- Born: Hong Kong
- Education: Hong Kong Academy of Performing Arts
- Occupations: Singer, dancer, actress, choreographer
- Website: harrietchung.com

= Harriet Chung =

Hong Kong-born actress

Harriet Chung is an actress, singer, and dancer. Chung was born in Hong Kong and studied dance at the Hong Kong Academy of Performing Arts and was a member of the Hong Kong Children's Choir and Yip's Children's Choir.

She moved to Canada to further her dance training at the National Ballet of Canada. She has danced professionally with the Empire State Ballet, Ontario Ballet Theatre, Xing Dance Theatre among others.

She broke into musical theatre with a featured role in the world premiere production of Tiananmen Dreams. Immediately afterwards she joined the Toronto cast of The Phantom of the Opera. She left the show to join the German production of Cats in Hamburg. She then returned to Canada and returned for the final year of the Toronto production of The Phantom of the Opera.

She has since appeared in many musicals such as several productions of The King & I, Iron Road, Starbright, Fiddler on Fire. Chung played the lead role in the opening musical at the 2006 Miss Chinese Toronto Pageant and was a featured performer at the 2014 Mandarin Profile Awards. She was nominated for an Ovation Theatre Award for Outstanding Choreography for her work in the Gateway Theatre production of The King & I in Vancouver, British Columbia. Most recently, Chung performed in the world premiere of Salesman in China at the Stratford Festival, where she received critical acclaim for her comedic portrayal of the resident makeup artist Hui Li and her depth as Auntie Zhao. Her choreography of the Mao-era propaganda opera in the play was described as “fever dream.”

==Golden Lotus==

Chung received critical acclaim when she starred in the world premiere of the musical Golden Lotus in Hong Kong in September, 2014. Chung was nominated for a Hong Kong English Drama Award for Best Actress (Hecklers Award) for her portrayal of the title character.

Chung also appears in the musical film Golden Lotus, a live capture of the Hong Kong production.
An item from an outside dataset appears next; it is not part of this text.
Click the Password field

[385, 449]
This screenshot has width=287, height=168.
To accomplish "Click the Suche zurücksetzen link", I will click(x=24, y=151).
This cinematic rendition earned her several awards including Outstanding Actress in an English Language Film at Film Fest International Paris. She received the Best Actor & Director Award (New York) for Best Actress in a Musical, the Only The Best International Film Award for Best Actress (Special Award), and Best Actress at the Dreamz Catcher International Film Festival.

==Recordings==
Chung's debut album A World Away was released on January 13, 2023. It is an album of 8 songs written and produced by George Chiang, with Chung co-writing The Place For Dreams. The album features a newly arranged version of "A World Away" from Chiang's musical Golden Lotus, titled "A World Away (Remix)." The track was originally released as a single on August 25, 2020. Other tracks released as singles on the album include "Today and Tomorrow," "Old Montreal," "The Place for Dreams," and "Through My Tears."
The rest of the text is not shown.